A confusion matrix is a tool for evaluating the performance of a trained classifier. Here's how to interpret it:
- Matrix Layout
- Rows represent the predicted class—what the trained classifier predicted for a sample.
- Columns represent the actual class—the label assigned to the sample in the source data.
- Key Elements
- Diagonals (shaded in blue): Represent true positives and true negatives, where the model correctly predicted the class.
- True Positive: The model correctly predicts the positive class.
- True Negative: The model correctly predicts the negative class.
- White Cells (off-diagonal): Represent false positives and false negatives, indicating misclassifications. In a multi-class model, these cells highlight specific class confusions.
- Diagonals (shaded in blue): Represent true positives and true negatives, where the model correctly predicted the class.
- Marginal Information
- Bottom Row (Class Marginals): Displays accuracy (green) and error (red) rates for each class.
- Lower Right Corner: Shows the overall accuracy (green) and overall error rate (red) for the model.
- Correlation of Axis Labels
- Numbers on the X-axis correspond to the class labels on the Y-axis. For example, if "fan-balance (1)" is on the Y-axis, "1" on the X-axis represents the same class.
- Data Representation
- Each number in the matrix corresponds to a segment or block of data from the histogram shown in sections 3.4 and 3.6.
2. What makes a good confusion matrix?
Ideally, a good confusion matrix has the smallest possible numbers in the white cells (indicating minimal misclassifications or wrong predictions).
The confusion matrix provides valuable insights into your model's strengths and areas where it may struggle, helping you refine your classifier further.
3. How should I interpret the complexity numbers?
Complexity numbers can help you gauge the resource consumption of the model on the MCU/ MPU’s. These number are not final as the model can still be optimized. For example: In the previous section 3.9, we see that most of the important frequency bands reside in range < 50 Hz on the decision significance plot. Knowing this, we can use a filter to only use frequencies < 50 Hz in feature computation and save resources (multiplication operations).
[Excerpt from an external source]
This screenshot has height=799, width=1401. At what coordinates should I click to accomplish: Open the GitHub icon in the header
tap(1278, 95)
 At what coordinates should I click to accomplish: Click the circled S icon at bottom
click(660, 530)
If you preselected the target processor on the project creation stage, then the top models are going to be the ones that can fit on that processor - meaning the resource consumption of the models would fall within range of available resources for that target processor.
4. What is one-vs-one classification strategy?
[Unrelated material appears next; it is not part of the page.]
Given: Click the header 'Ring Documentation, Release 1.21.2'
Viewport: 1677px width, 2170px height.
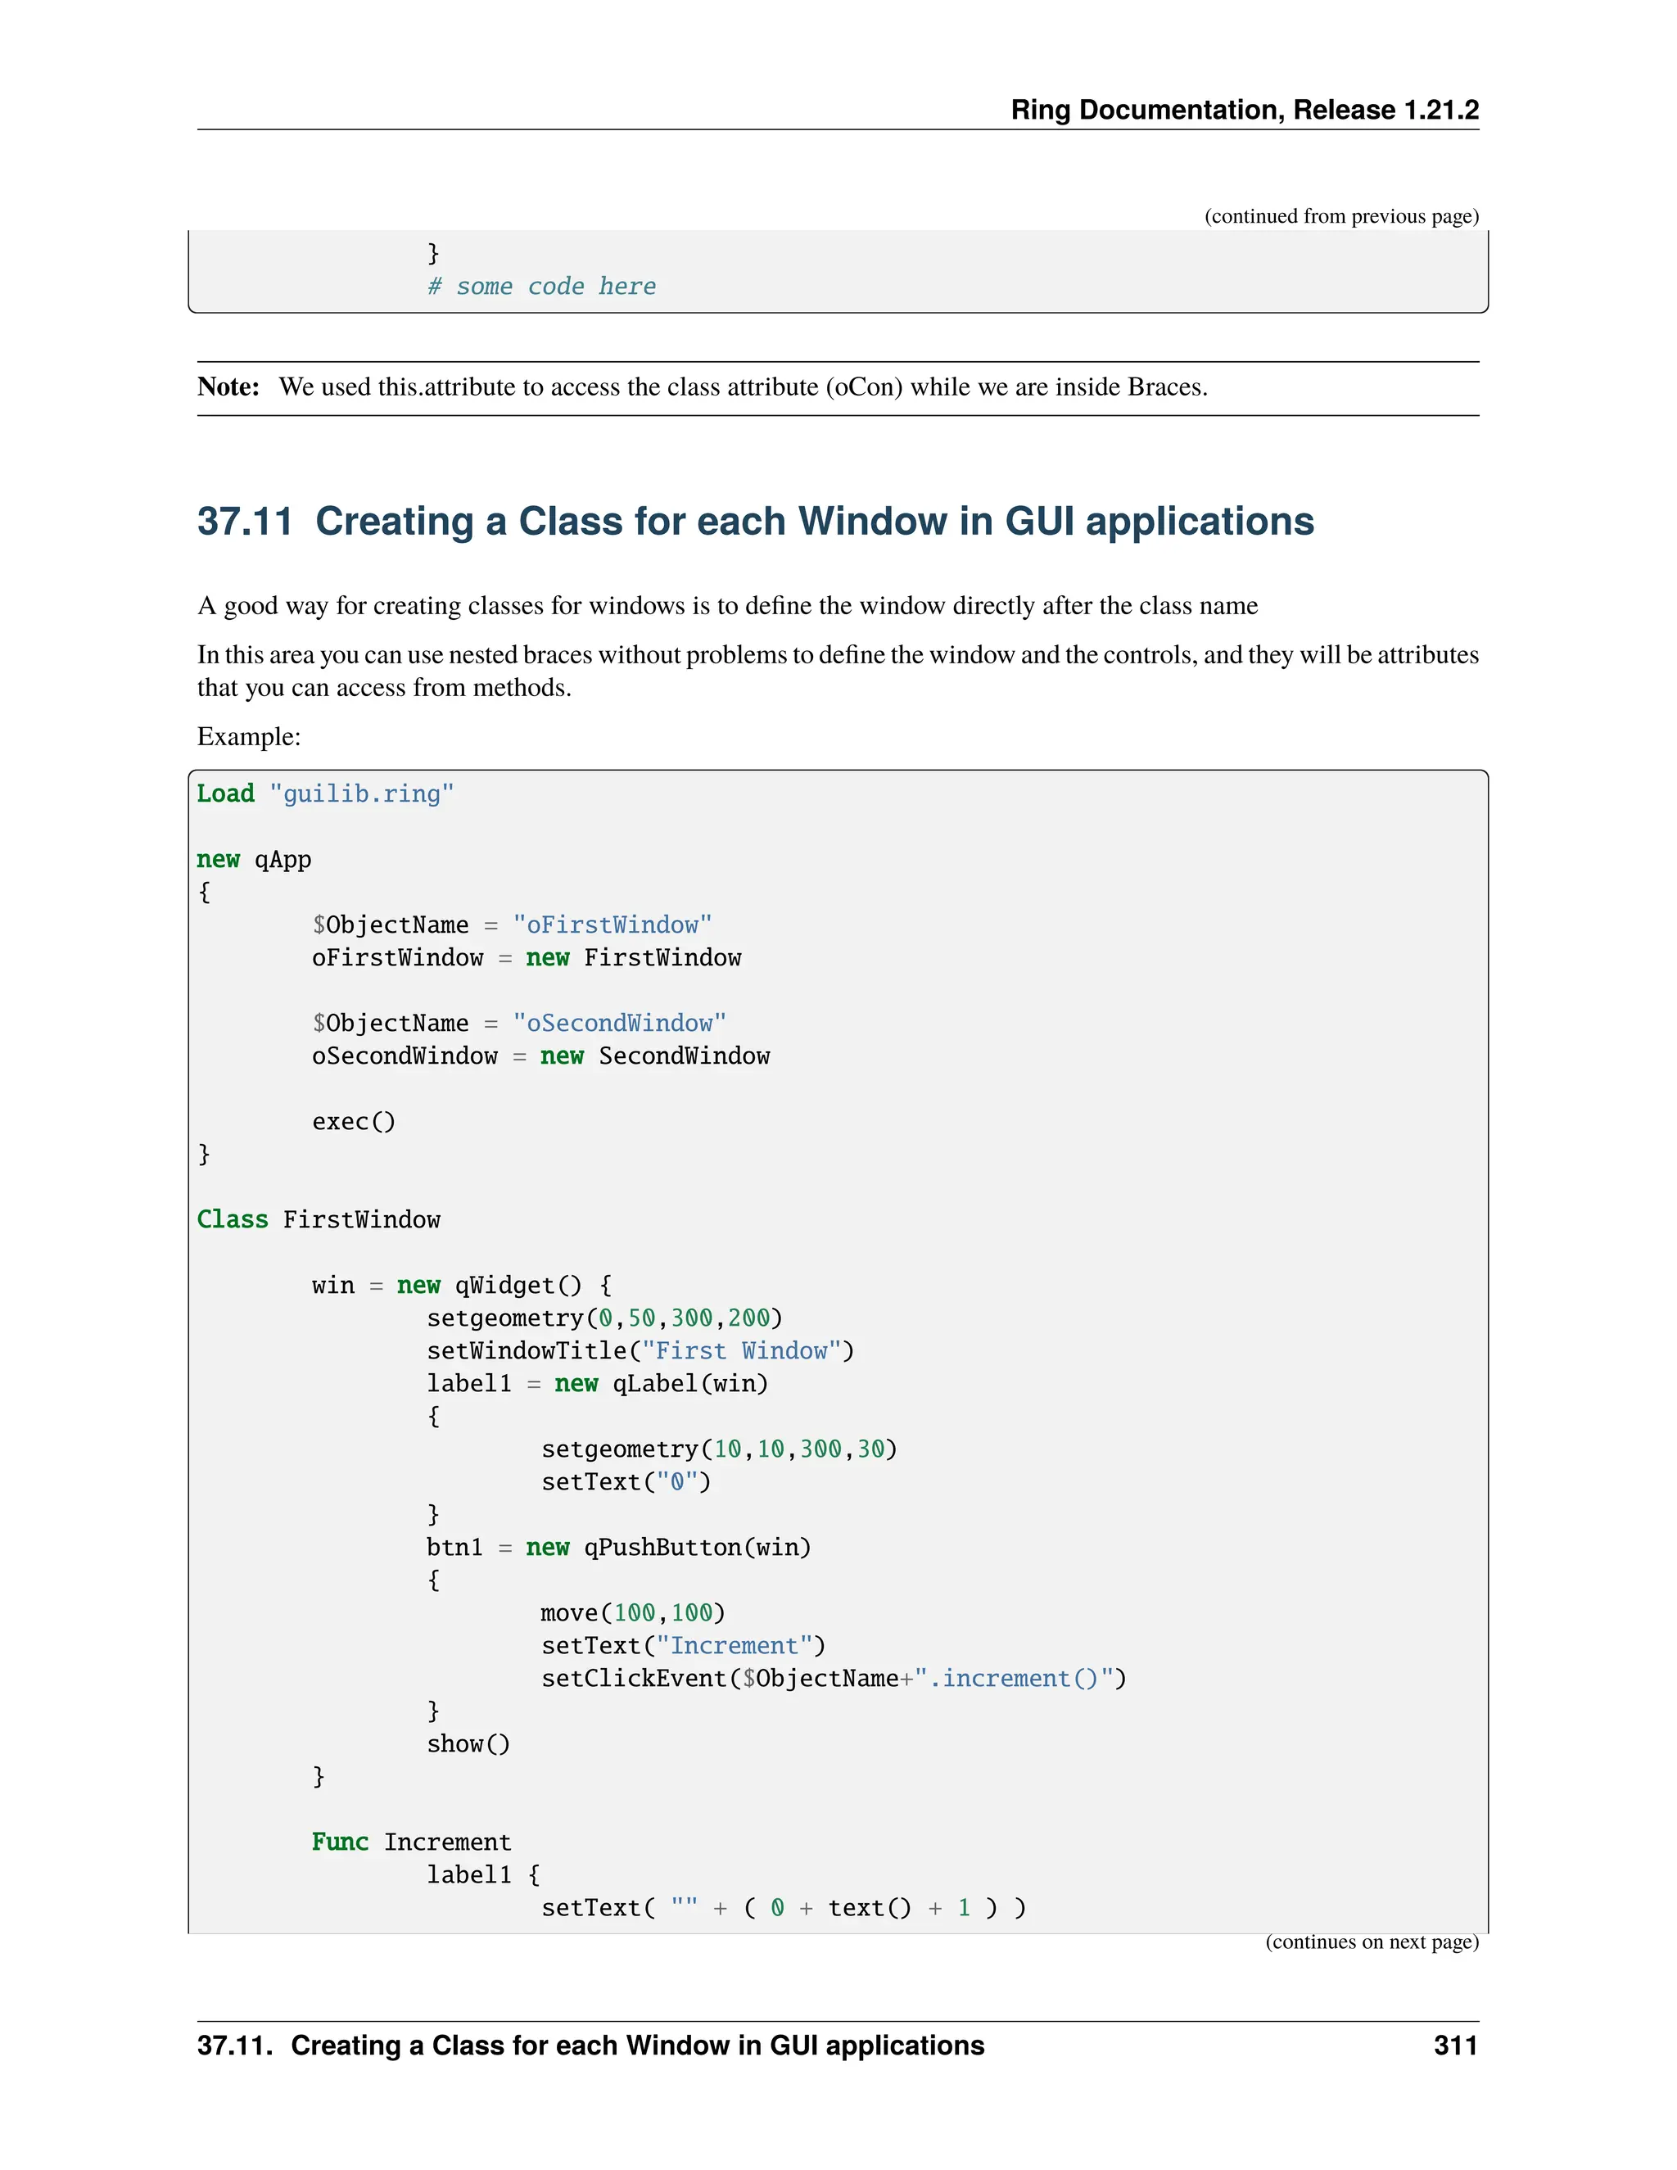Looking at the screenshot, I should [x=1244, y=109].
One-vs-One classification strategy is used in machine learning models, particularly for multi-class classification tasks. In this approach:
- A separate binary classifier is trained for every pair of classes in the dataset.
- For example, if there are three classes (A, B, C), the model trains three classifiers: one for A vs. B, one for A vs. C, and one for B vs. C.
- During prediction, the model evaluates all pairwise classifiers and determines the final class based on a voting mechanism or other aggregation strategies.
This strategy helps break down complex multi-class problems into simpler binary classification tasks, making the decision structure easier to interpret.